The current thinking with learning complex tasks is that at the beginning of the process there's a huge increase of brain activity, but then, as you become more skilled the brain reaches a point where it has effectively pre-written all the connections it needs to and so your brain doesn't need to work as hard.

It's a remarkable feature that allows you to remember your first driving lessons as hell on Earth and then wonder how you ever found it so difficult. It's then applied to even more complex abilities such as playing an instrument, or learning a new language, or in this case, speaking on your feet.

Imagine a technique that could, in the space of a week help you crush that fear of speaking in public, or perhaps you suffer from a stutter and it turns out that with the right therapy it could be cured.

These are -- as is usually the case in the field of neuroscience -- just dreams at the moment. The team know they're the blunt instrument, crushing through the ground and laying the foundations.

"FMRI gives you really nice spatial information, good information about the anatomy, which parts of the brain are active or lighting up as you do these tasks. It’s really poor with respect to time. All the signals are coming through the blood flow, whereas neuronal activity is happening in a matter of milliseconds," says Devlin.

What they can do though is see the broader strokes.
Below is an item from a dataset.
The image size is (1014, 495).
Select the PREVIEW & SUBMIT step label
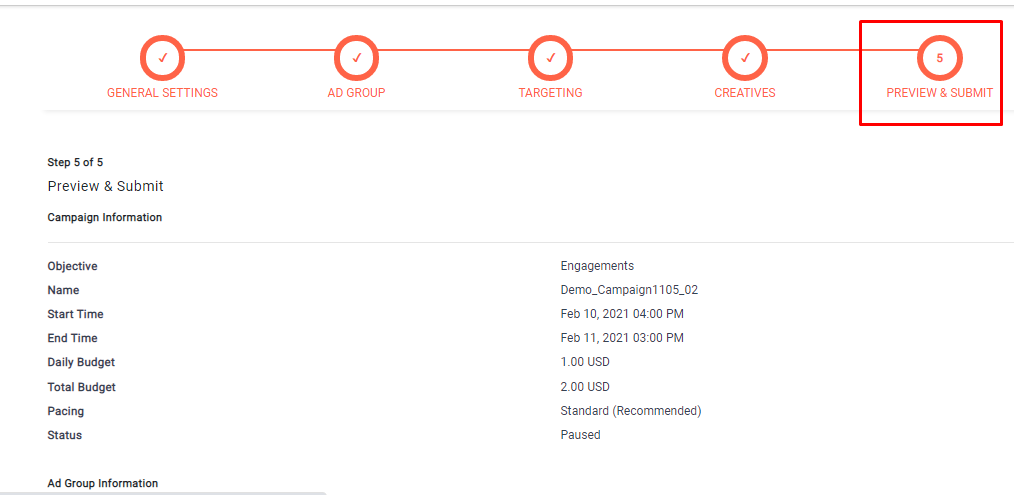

By putting the grey cells under such strain the team are painting a picture with bright colours; the more activity, the more 'noise' there is, the easier it'll be to measure brain activity.

So far the team have used famous comedians but they hope to add politicians and barristers into the fold as well as academics, journalists (yours truly) and of course members of the general public.

The experiment will be finished in March at which point the team will look at the findings and submit them for publishing.

Devlin admits that more could be done, but that at the moment, technology is working against them.

"At the moment the best we can do is put someone into an FMRI scanner, take them out and then put them into an MEG scanner and basically do the same experiment which really isn’t the same. It’s not the same as doing it all at once, ultimately I suspect that somebody’s going to come up with something much cleverer than FMRI that’s going to make this seem like we’re hunting with bow and arrows."

Until then however they're going to have to make do with MRI, and me. How did I do? Well after a lucky start my performance took a nosedive in the second round, and I'm now struggling say anything of consequence about the third. It has reached the point where I'm almost looking at myself in third-person, desperately talking about anything and nothing all in the name of making sure I never once make the noise 'Errr'.

For the team my grumbling rambles were probably nothing more than mildly entertaining, instead the real show starts when the scans are complete and the trawling begins, searching for a pattern of sparks that show actually, it's not just luck.